• _WORK TO COMPLETE_: Write out these rows word for word, without the pictures.

## BEGIN MATERIAL PROVIDED

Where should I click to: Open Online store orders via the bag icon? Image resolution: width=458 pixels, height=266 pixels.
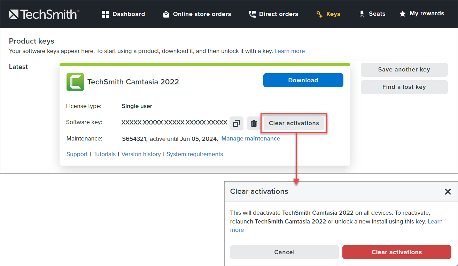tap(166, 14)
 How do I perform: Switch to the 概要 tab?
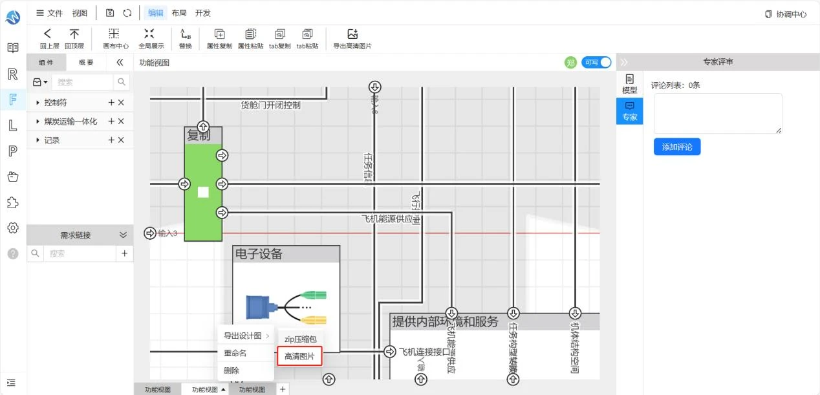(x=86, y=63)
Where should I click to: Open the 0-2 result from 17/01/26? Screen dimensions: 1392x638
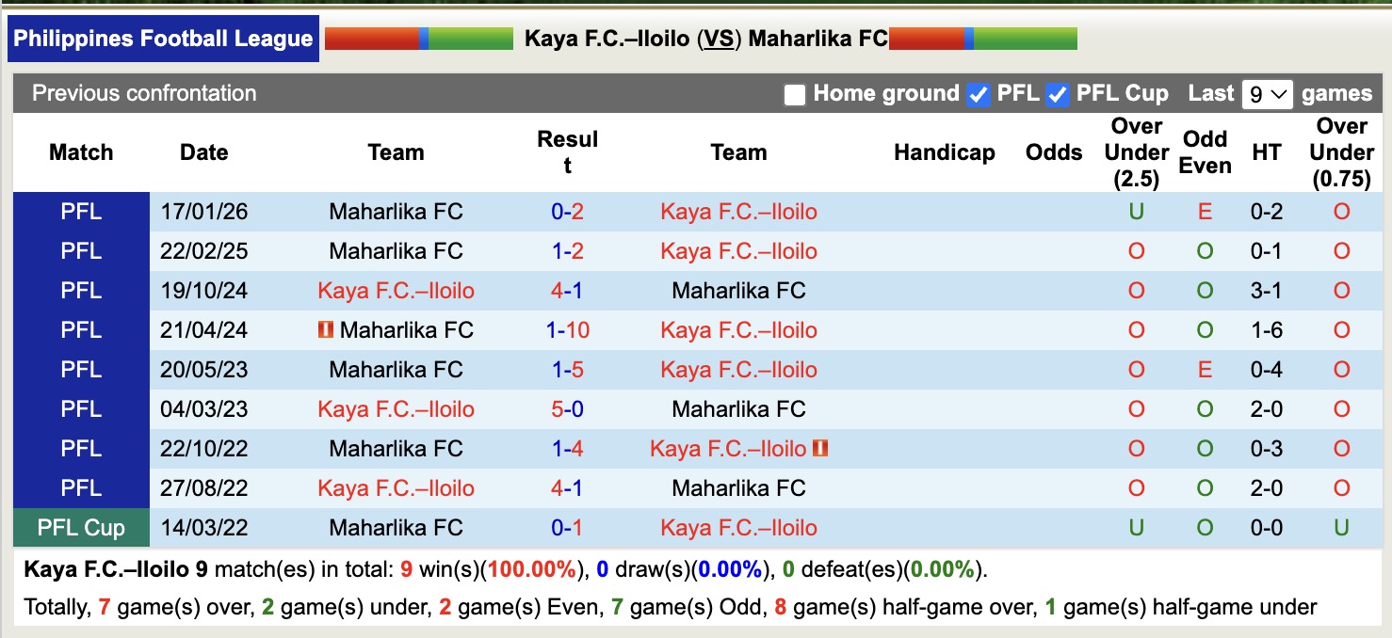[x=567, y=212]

## END MATERIAL PROVIDED

• _TASK RESPONSE_:
Where should I click to: Open Online store orders via the bag icon? Image resolution: width=458 pixels, height=266 pixels.
tap(166, 14)
 How do I perform: Switch to the 概要 tab?
(x=86, y=63)
Where should I click to: Open the 0-2 result from 17/01/26? Screen dimensions: 1392x638
[x=567, y=212]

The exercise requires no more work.